ACTION #5: Review the root certificates that you currently have
included in Mozilla's CA Certificate Program
, and let us know whether any of them can now be removed or could be removed in the next year and, if so, when. For instance, if you have old root certificates that are being replaced by newer root certificates, indicate when you expect to finish migrating your customers to the new root certificates. Provide the Subject/Issuer Field, SHA-1 Fingerprint, and SHA-256 Fingerprint of each root certificate that may be removed, and the date when the root certificate may be removed.
None
ACTION #6: All certificates, including test certificates, that directly or transitively chain to your root certificates
included in Mozilla's CA Certificate Program
must comply with
Mozilla's CA Certificate Policy
.
Review your policies, procedures, and auditing about issuance of test certificates, what domain names may be used in test certificates, and the domain verification procedures that must be followed for test certificates.
(Required)
I confirm that I understand that all issuance of certificates, which directly or transitively chain to root certificates included in Mozilla's CA Certificate Program, must conform to the procedures documented in our CP/CPS, Mozilla's CA Certificate Policy, and the CA/Browser Forum's Baseline Requirements, with the exception of certificates for which all direct or transitive issuers are technically constrained and compliant with these policies, as described in Section 9 of Mozilla's CA Certificate Inclusion Policy.
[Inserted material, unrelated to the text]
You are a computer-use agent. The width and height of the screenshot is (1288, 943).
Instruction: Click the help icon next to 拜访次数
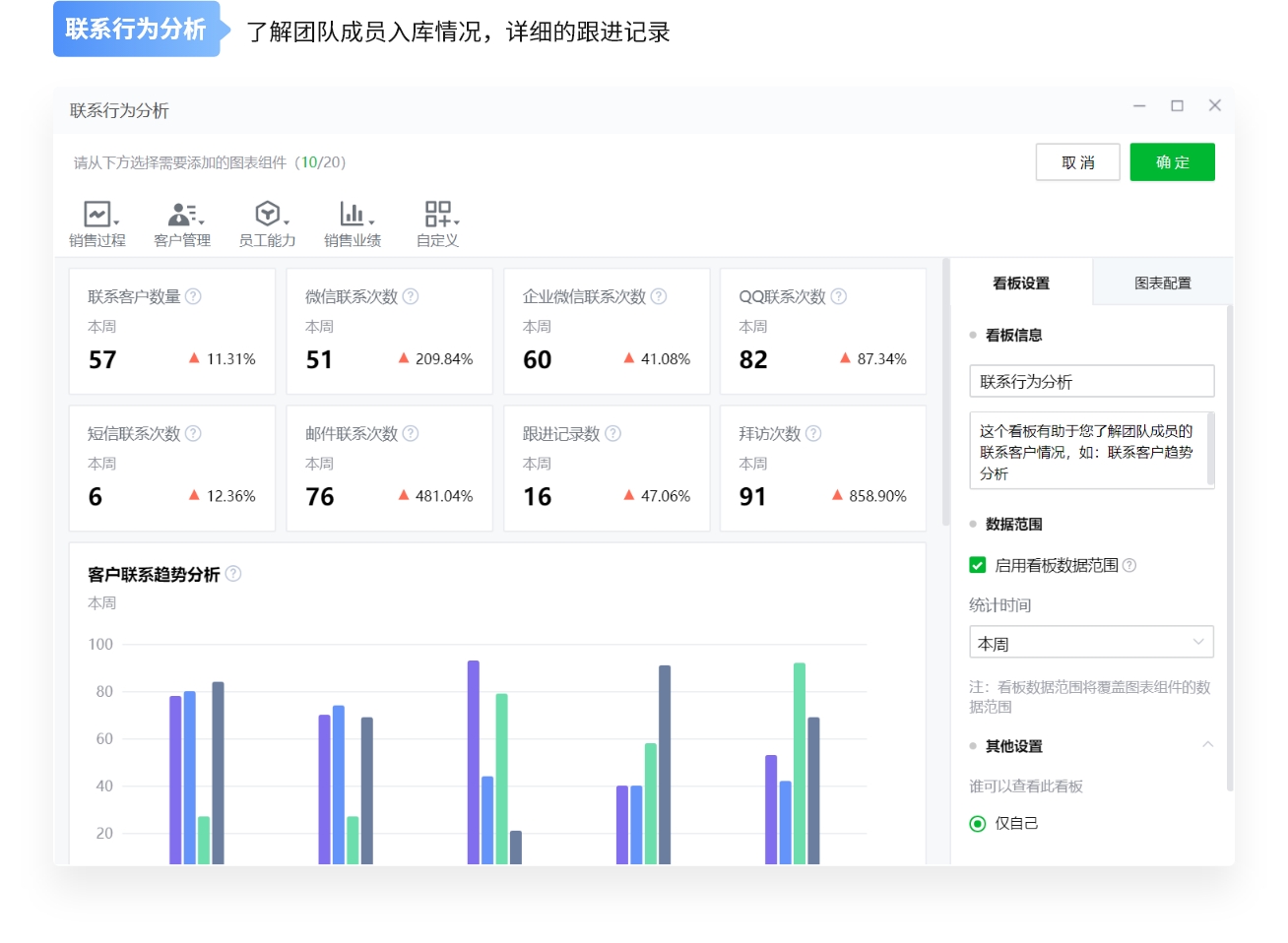(x=814, y=432)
This includes test certificates.
ACTION #7: Finally, please review
Mozilla's Root Transfer Policy
and provide the relevant information if there has been a
Change in Legal Ownership
,
Physical Relocation
of your included root certificates, or the operation of your PKI has been
transferred to a different organization
resulting in new policies.
There has not been a change in ownership or operation of our PKI that would necessitate updates to our CP/CPS documents or audit statements.